Hemango Biswas (1912-1987) was one of the founding members of the IPTA (Indian People’s Theatre Association) movement, whose impact on modern Indian culture has been momentous. A freedom fighter in the early thirties, he was initiated into the communist movement as a prisoner in British jail. In the forties, he took a leading part in organizing political and cultural campaigns, and became the founder of the Assam wing of the IPTA soon after the organization was established in Bombay in 1943. He won wide recognition as one of the finest composers of the new music created by the movement. He was also a legendary folk singer. He was a unique figure in the leftist cultural resurgence, who left a lasting impact as a political thinker, cultural strategist and creative artist.

During the 1940s, Hemango Biswas was actively involved in the leftist cultural revival in Cachar. His closest companion there was Irawat Singh who was another legend himself. Irawat singlehandedly organized and consolidated leftist political movements in Cachar, especially among Cachar’s Manipuri settlements and tea-garden workers. He was a remarkable orator, dancer, singer, organizer, sportsman and cultural activist. Hemango and Irawat first met in Sylhet jail where both of them were incarcerated (in the late 1930s-early 1940s). Since then, their friendship grew continually because of shared cultural and political interests.

Hemango and Irawat’s collaborative efforts largely contributed to the growing intensity of the leftist cultural and political movements in Surma and Barak valleys in the 1940s. As part of building an archive on Hemango Biswas, I wanted to do some research on his activities in the 1940s and ’50s in Assam. I had already been to many areas of the state in the recent past. A chance event again led me to Silchar in May, 2018. I could stay only two and half days there among which two full days were spent in retracing memories and going to places associated with Hemango Biswas. I wanted to meet those who closely worked with him, although most of his comrades were gone by then, and meet people/families he had written about, sometimes in elaborate terms, sometimes fleetingly. I actually chanced upon one of his close colleagues of the ’40s whose story I hope to write soon. But today let me talk about a different encounter.
================
- **Exercise A**
In the passage about Hemango Biswas, where did Hemango and Irawat Singh first meet?
- **Exercise B**
Repeat the stretch of the passage about Hemango Biswas from "During the 1940s, Hemango" through "and political interests.".
- **Exercise C**
Write what comes next in the passage about Hemango Biswas, picking up after its final sentence.

- **Information provided**
================
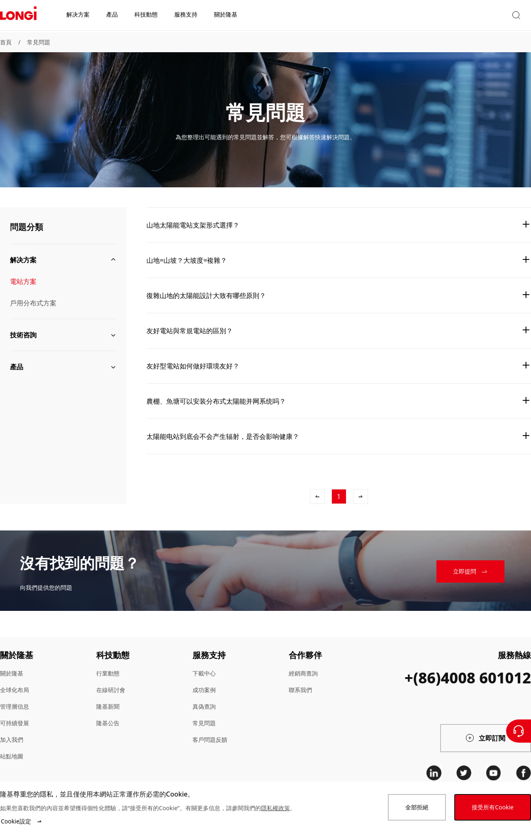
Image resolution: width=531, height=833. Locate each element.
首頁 (6, 42)
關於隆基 (11, 673)
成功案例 (204, 690)
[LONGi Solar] (18, 16)
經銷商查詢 (303, 673)
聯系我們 (300, 690)
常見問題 (38, 42)
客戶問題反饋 (209, 739)
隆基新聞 (107, 706)
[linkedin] (433, 772)
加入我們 (11, 739)
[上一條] (317, 496)
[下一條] (360, 496)
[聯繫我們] (518, 731)
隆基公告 (107, 723)
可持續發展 (14, 723)
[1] (338, 496)
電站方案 (23, 281)
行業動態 (107, 673)
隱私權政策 (275, 808)
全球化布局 (14, 690)
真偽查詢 (204, 706)
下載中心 (204, 673)
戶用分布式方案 (33, 303)
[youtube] (493, 772)
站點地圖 (11, 756)
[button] (454, 16)
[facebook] (523, 772)
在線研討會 (110, 690)
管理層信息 (14, 706)
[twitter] (463, 772)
================
- **Written answer A**
In Sylhet jail

- **Written answer B**
During the 1940s, Hemango Biswas was actively involved in the leftist cultural revival in Cachar. His closest companion there was Irawat Singh who was another legend himself. Irawat singlehandedly organized and consolidated leftist political movements in Cachar, especially among Cachar’s Manipuri settlements and tea-garden workers. He was a remarkable orator, dancer, singer, organizer, sportsman and cultural activist. Hemango and Irawat first met in Sylhet jail where both of them were incarcerated (in the late 1930s-early 1940s). Since then, their friendship grew continually because of shared cultural and political interests.

- **Written answer C**
An Autobiographical Note: Hemango Biswas

“One incident had left me deeply disturbed. In the village of Bhitorgangapur in the Barkhola region of Cachar district, was the house of Gournitai Singha, the old maestro of Manipuri kirtan. He was a close associate of the IPTA. That in Assam such talented artistes as Jyotiprasad Agarwala, Bishnuprasad Rabha, Guru Kamini Singh, Gournitai Singha could be brought within the folds of the IPTA was not a small achievement. Anyway, in 1953 after a long time, I went to Bhitorgangapur to meet Gournitai Singha again. We discussed a few things. Then I started singing on his request. No sooner had I begun singing, than Gournitaibabu’s wife came running to us like one who has completely lost her senses, and started reviling me intensely, ‘You have come again to sing? You all dare singing after killing my son? Where is the man who had sent him to die? He is happily spending his days. Why haven’t you brought him along?’ I knew the incident quite well and in fact, I went to the village to pay tribute to the martyrs. We would have to continue with our struggle, keeping in mind the ideal of Telengana was what the local party leaders of Cachar suggested as a directive for aggressive land-reclamation struggles. The situation in Cachar at that point was not at all conducive to such encounters. But following the order of a leader, Gourhari, Gournitaibabu’s only son, who had been recently married, went to acquire a segment of land along with four other unarmed Manipuri peasant comrades. The police first threatened to shoot and then actually started firing. Five people were killed including Gourhari. And soon after the incident, Gourhari’s mother (Gournitaibabu’s wife) lost her metal equilibrium. The revolutionary leader who knowingly threw these people in front of a death row, lost nothing, rather his practice in law was flourishing at that time.

Quiet person that he was, Gournitaibabu told me his wife was sick and requested me repeatedly to not mind. I was immensely saddened by this incident. I remember I told him on that day, ‘Comrade, don’t we deserve this reproach?’”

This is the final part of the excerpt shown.